TEXTAUSZUG

********

Die größten Lichtgestalten in der Oper

  • Bertarido schrieb im Eröffnungsbeitrag


    Zitat

    auch wenn ich die Schurken und Bösewichter viel interessanter finde


    und mir kam die Aussage eines Schauspielers in den Sinn, der (sinngemäß) sagte, er hasse es, liebe und nette Figuren auf der Bühne respektive in Film oder Fernsehen darzustellen. Die Schurkenrollen seien doch viel dankbarer...


    :hello:

    .


    MUSIKWANDERER

  • Lieber Operus,
    deine Lichtgestalten will dir sicher niemand rauben.
    Doch gönne bitte denjenigen von uns, die es lieber etwas realistischer haben, auch unsere Skepsis den Allzuhehren gegenüber und die Beurteilung von Opern-Charakteren nach psychologischen Kategorien.

********

ARBEITSAUFTRAG 1
Übertrage die Zeilen des Datensatzes in eine nummerierte Liste, beginnend mit der Zeile mit "Give to Texas Law (69, 2347)" und weiter bis zum Ende der Zeilen, beide Enden eingeschlossen. Leerzeilen lässt du dabei weg.
Der Text und die Zeilen des Datensatzes stehen in keinem Zusammenhang.

********

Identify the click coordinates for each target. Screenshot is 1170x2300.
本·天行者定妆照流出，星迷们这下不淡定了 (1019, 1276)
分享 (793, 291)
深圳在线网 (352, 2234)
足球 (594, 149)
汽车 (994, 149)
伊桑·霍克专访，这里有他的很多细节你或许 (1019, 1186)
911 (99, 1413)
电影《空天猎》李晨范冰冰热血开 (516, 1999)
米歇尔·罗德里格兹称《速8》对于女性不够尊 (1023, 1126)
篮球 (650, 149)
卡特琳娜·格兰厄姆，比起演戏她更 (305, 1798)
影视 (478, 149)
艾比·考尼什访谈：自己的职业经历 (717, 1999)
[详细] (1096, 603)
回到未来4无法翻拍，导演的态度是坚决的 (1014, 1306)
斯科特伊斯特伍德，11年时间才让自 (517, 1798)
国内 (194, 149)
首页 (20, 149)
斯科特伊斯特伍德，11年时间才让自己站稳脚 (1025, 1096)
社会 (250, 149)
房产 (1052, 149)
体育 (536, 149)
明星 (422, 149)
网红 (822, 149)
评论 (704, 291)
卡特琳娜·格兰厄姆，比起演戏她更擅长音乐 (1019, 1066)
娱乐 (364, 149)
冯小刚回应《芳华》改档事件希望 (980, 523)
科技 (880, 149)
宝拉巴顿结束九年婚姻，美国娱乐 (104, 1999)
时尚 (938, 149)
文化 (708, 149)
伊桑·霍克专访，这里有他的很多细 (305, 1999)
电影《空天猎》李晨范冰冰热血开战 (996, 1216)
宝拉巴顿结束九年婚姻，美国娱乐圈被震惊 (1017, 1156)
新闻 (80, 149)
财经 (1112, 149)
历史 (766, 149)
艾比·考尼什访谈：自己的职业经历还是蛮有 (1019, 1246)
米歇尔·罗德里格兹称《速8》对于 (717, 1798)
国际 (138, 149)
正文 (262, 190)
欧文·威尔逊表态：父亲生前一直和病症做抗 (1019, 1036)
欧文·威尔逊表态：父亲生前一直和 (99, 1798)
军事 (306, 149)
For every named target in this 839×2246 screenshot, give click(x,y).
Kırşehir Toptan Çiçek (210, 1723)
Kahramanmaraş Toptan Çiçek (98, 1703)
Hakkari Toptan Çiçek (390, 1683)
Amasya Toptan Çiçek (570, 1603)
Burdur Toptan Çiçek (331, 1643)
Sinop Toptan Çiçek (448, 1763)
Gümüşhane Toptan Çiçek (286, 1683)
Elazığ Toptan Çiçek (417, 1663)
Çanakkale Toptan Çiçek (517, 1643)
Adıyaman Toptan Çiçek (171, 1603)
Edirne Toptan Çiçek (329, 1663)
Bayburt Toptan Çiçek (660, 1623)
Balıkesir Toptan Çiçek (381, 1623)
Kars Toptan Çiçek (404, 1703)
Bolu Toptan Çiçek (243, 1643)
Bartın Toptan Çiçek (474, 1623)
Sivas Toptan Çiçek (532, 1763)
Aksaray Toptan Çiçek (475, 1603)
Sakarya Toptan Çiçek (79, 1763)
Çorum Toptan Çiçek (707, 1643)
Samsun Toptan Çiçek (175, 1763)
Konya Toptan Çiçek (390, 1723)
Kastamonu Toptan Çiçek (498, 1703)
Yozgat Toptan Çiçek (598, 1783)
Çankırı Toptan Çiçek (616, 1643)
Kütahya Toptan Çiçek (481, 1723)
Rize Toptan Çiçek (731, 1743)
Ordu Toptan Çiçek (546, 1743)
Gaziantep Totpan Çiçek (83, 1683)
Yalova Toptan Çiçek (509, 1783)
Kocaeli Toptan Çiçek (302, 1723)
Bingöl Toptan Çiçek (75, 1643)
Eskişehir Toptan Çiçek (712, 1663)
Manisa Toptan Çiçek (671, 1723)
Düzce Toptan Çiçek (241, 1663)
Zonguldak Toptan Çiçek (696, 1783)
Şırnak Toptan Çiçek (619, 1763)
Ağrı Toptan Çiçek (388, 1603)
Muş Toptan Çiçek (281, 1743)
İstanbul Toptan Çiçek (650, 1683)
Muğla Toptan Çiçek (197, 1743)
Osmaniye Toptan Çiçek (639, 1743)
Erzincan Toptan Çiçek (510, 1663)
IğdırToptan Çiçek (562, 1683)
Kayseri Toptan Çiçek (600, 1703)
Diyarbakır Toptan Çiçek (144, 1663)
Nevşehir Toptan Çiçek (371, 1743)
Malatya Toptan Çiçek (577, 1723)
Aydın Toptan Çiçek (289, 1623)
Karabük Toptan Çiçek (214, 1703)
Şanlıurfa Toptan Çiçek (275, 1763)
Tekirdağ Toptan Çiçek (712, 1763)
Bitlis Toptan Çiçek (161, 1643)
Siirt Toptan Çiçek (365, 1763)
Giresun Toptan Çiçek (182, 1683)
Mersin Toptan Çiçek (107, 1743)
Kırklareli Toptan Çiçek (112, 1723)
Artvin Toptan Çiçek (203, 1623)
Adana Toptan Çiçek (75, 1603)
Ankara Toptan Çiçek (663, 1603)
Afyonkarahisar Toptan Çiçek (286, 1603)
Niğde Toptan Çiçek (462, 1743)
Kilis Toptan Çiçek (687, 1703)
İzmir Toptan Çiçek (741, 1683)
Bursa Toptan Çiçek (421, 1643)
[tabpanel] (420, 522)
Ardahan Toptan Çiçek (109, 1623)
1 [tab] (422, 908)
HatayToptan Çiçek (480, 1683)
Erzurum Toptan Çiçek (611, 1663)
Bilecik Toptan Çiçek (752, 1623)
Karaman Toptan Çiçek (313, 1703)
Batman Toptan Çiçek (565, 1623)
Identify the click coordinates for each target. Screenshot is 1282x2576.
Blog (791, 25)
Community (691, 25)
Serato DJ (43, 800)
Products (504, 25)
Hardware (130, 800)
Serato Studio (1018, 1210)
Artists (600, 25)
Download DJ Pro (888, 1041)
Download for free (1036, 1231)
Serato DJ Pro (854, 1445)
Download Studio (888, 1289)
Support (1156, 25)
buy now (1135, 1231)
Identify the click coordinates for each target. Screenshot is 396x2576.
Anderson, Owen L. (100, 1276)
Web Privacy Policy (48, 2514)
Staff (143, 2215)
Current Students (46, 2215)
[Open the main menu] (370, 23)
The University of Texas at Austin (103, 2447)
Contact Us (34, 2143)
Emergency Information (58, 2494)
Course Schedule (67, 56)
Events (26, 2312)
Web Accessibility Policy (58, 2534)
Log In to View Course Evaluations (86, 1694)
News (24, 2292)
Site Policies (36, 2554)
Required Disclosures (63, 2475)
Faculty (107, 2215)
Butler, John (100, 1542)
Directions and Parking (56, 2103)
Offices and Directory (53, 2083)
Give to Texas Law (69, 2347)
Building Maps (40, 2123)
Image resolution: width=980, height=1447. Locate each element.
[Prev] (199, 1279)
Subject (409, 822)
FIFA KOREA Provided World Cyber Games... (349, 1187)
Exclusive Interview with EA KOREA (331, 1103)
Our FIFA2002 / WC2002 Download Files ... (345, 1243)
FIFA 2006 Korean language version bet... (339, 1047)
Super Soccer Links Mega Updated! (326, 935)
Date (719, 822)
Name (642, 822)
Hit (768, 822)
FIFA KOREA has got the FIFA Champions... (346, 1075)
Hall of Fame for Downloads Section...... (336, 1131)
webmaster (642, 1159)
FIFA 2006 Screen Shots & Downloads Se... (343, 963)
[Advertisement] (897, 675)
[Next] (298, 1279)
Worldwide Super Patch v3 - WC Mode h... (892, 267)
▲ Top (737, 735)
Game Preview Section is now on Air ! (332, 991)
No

********

ARBEITSAUFTRAG 2
Schreibe die Fortsetzung des Textes über Lichtgestalten in der Oper, anschließend an seinen letzten Satz.

ENDERGEBNIS 1
1. Give to Texas Law (69, 2347)
2. Building Maps (40, 2123)
3. Image resolution: width=980, height=1447. Locate each element.
4. [Prev] (199, 1279)
5. Subject (409, 822)
6. FIFA KOREA Provided World Cyber Games... (349, 1187)
7. Exclusive Interview with EA KOREA (331, 1103)
8. Our FIFA2002 / WC2002 Download Files ... (345, 1243)
9. FIFA 2006 Korean language version bet... (339, 1047)
10. Super Soccer Links Mega Updated! (326, 935)
11. Date (719, 822)
12. Name (642, 822)
13. Hit (768, 822)
14. FIFA KOREA has got the FIFA Champions... (346, 1075)
15. Hall of Fame for Downloads Section...... (336, 1131)
16. webmaster (642, 1159)
17. FIFA 2006 Screen Shots & Downloads Se... (343, 963)
18. [Advertisement] (897, 675)
19. [Next] (298, 1279)
20. Worldwide Super Patch v3 - WC Mode h... (892, 267)
21. ▲ Top (737, 735)
22. Game Preview Section is now on Air ! (332, 991)
23. No

ENDERGEBNIS 2
    Im Übrigen: Was dem einen seine Biedermeier-Nostalgie, das ist dem andern sein Barock-Klischee - und dem dritten seine Spielopernwiese. Wichtig ist doch, dass wir uns über die großen Meister nicht in die Haare kriegen. Und da möchte ich zwei Figuren das Wort reden, die allzu oft ins Diabolische bzw. ins Hehre missinterpretiert wird: Jago, schon von Shakespeare als von der Natur Benachteiligter entworfen, von Boito mit dem herrlichen Credo entsprechend aufgewertet - und von Verdi in diesem Sinne glänzend bestätigt. Und, als Gegenstück: Otello, ein Held ohne Fehl und Tadel, der sich doch durch seine Gutgläubigkeit (oder auch Dummheit!) selbst zum Sklaven seiner Gefühle erniedrigt. Solche Charaktere wie diese beiden verdienen vor allem unsere Aufmerksamkeit.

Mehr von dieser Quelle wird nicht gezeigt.